### What is required
Reproduce every line of the material below word for word.

Extracted data entries:
========================
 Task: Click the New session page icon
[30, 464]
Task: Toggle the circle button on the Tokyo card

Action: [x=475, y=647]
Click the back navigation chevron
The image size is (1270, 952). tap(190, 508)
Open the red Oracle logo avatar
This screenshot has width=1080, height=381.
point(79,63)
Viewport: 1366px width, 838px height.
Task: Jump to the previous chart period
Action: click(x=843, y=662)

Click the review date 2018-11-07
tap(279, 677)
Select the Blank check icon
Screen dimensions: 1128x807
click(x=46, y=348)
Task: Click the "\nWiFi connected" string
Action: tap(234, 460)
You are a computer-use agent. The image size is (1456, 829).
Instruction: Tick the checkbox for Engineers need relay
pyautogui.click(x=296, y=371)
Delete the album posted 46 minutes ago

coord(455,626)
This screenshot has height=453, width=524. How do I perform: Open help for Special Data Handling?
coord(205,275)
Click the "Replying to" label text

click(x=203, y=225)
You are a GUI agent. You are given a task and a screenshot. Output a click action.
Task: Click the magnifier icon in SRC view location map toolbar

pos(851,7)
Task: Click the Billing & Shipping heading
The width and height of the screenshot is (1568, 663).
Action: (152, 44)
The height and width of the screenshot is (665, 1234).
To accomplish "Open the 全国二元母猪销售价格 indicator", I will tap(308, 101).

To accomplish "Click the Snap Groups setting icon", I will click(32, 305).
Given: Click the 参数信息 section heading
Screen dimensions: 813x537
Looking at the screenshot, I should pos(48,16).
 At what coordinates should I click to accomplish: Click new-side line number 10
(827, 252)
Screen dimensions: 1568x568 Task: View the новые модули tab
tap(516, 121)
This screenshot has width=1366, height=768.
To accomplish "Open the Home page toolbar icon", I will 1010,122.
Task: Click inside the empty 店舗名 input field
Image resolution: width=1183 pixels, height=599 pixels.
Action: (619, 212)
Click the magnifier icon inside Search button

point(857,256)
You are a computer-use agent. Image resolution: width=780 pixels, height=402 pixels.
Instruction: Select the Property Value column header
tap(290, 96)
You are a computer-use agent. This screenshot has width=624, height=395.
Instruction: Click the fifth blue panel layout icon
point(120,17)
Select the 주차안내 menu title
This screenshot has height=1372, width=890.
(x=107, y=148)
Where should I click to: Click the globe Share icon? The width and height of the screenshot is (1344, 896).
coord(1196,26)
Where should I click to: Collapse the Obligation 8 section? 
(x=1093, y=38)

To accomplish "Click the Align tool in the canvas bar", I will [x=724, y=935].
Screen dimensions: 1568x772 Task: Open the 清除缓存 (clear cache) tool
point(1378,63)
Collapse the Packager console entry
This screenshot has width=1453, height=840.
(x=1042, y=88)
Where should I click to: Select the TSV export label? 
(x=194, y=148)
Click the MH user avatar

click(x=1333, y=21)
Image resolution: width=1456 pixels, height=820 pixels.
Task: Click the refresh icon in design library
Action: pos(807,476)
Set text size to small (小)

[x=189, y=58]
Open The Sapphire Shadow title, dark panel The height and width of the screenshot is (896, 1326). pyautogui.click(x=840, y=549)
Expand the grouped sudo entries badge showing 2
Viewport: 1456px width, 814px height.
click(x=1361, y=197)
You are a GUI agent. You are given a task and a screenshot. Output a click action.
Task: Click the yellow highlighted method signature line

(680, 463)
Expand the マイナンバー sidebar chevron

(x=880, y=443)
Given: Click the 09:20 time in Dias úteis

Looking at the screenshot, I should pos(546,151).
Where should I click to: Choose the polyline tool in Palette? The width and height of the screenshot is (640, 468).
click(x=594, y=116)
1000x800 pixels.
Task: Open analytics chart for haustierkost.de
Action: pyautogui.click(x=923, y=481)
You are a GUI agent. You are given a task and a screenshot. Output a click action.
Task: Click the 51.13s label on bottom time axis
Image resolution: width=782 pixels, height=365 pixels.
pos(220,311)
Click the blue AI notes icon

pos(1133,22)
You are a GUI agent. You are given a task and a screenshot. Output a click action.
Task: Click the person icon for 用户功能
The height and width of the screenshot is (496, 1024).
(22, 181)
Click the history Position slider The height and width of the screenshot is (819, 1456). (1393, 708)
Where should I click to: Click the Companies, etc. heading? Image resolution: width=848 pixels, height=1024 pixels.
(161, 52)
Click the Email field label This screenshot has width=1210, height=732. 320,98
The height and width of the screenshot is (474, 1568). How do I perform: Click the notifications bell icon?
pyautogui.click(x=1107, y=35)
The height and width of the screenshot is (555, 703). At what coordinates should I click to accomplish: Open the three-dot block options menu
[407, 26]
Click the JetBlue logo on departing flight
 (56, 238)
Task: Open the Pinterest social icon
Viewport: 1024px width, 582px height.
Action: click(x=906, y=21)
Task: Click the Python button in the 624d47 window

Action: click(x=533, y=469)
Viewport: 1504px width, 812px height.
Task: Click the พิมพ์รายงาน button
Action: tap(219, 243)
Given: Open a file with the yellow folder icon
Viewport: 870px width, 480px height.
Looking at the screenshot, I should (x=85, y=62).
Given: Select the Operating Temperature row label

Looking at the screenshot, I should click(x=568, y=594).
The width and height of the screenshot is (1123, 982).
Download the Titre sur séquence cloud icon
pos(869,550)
========================
### Expected answer
 Task: Click the New session page icon
[30, 464]
Task: Toggle the circle button on the Tokyo card

Action: [x=475, y=647]
Click the back navigation chevron
The image size is (1270, 952). tap(190, 508)
Open the red Oracle logo avatar
This screenshot has width=1080, height=381.
point(79,63)
Viewport: 1366px width, 838px height.
Task: Jump to the previous chart period
Action: click(x=843, y=662)

Click the review date 2018-11-07
tap(279, 677)
Select the Blank check icon
Screen dimensions: 1128x807
click(x=46, y=348)
Task: Click the "\nWiFi connected" string
Action: tap(234, 460)
You are a computer-use agent. The image size is (1456, 829).
Instruction: Tick the checkbox for Engineers need relay
pyautogui.click(x=296, y=371)
Delete the album posted 46 minutes ago

coord(455,626)
This screenshot has height=453, width=524. How do I perform: Open help for Special Data Handling?
coord(205,275)
Click the "Replying to" label text

click(x=203, y=225)
You are a GUI agent. You are given a task and a screenshot. Output a click action.
Task: Click the magnifier icon in SRC view location map toolbar

pos(851,7)
Task: Click the Billing & Shipping heading
The width and height of the screenshot is (1568, 663).
Action: (152, 44)
The height and width of the screenshot is (665, 1234).
To accomplish "Open the 全国二元母猪销售价格 indicator", I will tap(308, 101).

To accomplish "Click the Snap Groups setting icon", I will click(32, 305).
Given: Click the 参数信息 section heading
Screen dimensions: 813x537
Looking at the screenshot, I should pos(48,16).
 At what coordinates should I click to accomplish: Click new-side line number 10
(827, 252)
Screen dimensions: 1568x568 Task: View the новые модули tab
tap(516, 121)
This screenshot has width=1366, height=768.
To accomplish "Open the Home page toolbar icon", I will 1010,122.
Task: Click inside the empty 店舗名 input field
Image resolution: width=1183 pixels, height=599 pixels.
Action: (619, 212)
Click the magnifier icon inside Search button

point(857,256)
You are a computer-use agent. Image resolution: width=780 pixels, height=402 pixels.
Instruction: Select the Property Value column header
tap(290, 96)
You are a computer-use agent. This screenshot has width=624, height=395.
Instruction: Click the fifth blue panel layout icon
point(120,17)
Select the 주차안내 menu title
This screenshot has height=1372, width=890.
(x=107, y=148)
Where should I click to: Click the globe Share icon? The width and height of the screenshot is (1344, 896).
coord(1196,26)
Where should I click to: Collapse the Obligation 8 section? 
(x=1093, y=38)

To accomplish "Click the Align tool in the canvas bar", I will [x=724, y=935].
Screen dimensions: 1568x772 Task: Open the 清除缓存 (clear cache) tool
point(1378,63)
Collapse the Packager console entry
This screenshot has width=1453, height=840.
(x=1042, y=88)
Where should I click to: Select the TSV export label? 
(x=194, y=148)
Click the MH user avatar

click(x=1333, y=21)
Image resolution: width=1456 pixels, height=820 pixels.
Task: Click the refresh icon in design library
Action: pos(807,476)
Set text size to small (小)

[x=189, y=58]
Open The Sapphire Shadow title, dark panel The height and width of the screenshot is (896, 1326). pyautogui.click(x=840, y=549)
Expand the grouped sudo entries badge showing 2
Viewport: 1456px width, 814px height.
click(x=1361, y=197)
You are a GUI agent. You are given a task and a screenshot. Output a click action.
Task: Click the yellow highlighted method signature line

(680, 463)
Expand the マイナンバー sidebar chevron

(x=880, y=443)
Given: Click the 09:20 time in Dias úteis

Looking at the screenshot, I should pos(546,151).
Where should I click to: Choose the polyline tool in Palette? The width and height of the screenshot is (640, 468).
click(x=594, y=116)
1000x800 pixels.
Task: Open analytics chart for haustierkost.de
Action: pyautogui.click(x=923, y=481)
You are a GUI agent. You are given a task and a screenshot. Output a click action.
Task: Click the 51.13s label on bottom time axis
Image resolution: width=782 pixels, height=365 pixels.
pos(220,311)
Click the blue AI notes icon

pos(1133,22)
You are a GUI agent. You are given a task and a screenshot. Output a click action.
Task: Click the person icon for 用户功能
The height and width of the screenshot is (496, 1024).
(22, 181)
Click the history Position slider The height and width of the screenshot is (819, 1456). (1393, 708)
Where should I click to: Click the Companies, etc. heading? Image resolution: width=848 pixels, height=1024 pixels.
(161, 52)
Click the Email field label This screenshot has width=1210, height=732. 320,98
The height and width of the screenshot is (474, 1568). How do I perform: Click the notifications bell icon?
pyautogui.click(x=1107, y=35)
The height and width of the screenshot is (555, 703). At what coordinates should I click to accomplish: Open the three-dot block options menu
[407, 26]
Click the JetBlue logo on departing flight
 (56, 238)
Task: Open the Pinterest social icon
Viewport: 1024px width, 582px height.
Action: click(x=906, y=21)
Task: Click the Python button in the 624d47 window

Action: click(x=533, y=469)
Viewport: 1504px width, 812px height.
Task: Click the พิมพ์รายงาน button
Action: tap(219, 243)
Given: Open a file with the yellow folder icon
Viewport: 870px width, 480px height.
Looking at the screenshot, I should (x=85, y=62).
Given: Select the Operating Temperature row label

Looking at the screenshot, I should click(x=568, y=594).
The width and height of the screenshot is (1123, 982).
Download the Titre sur séquence cloud icon
pos(869,550)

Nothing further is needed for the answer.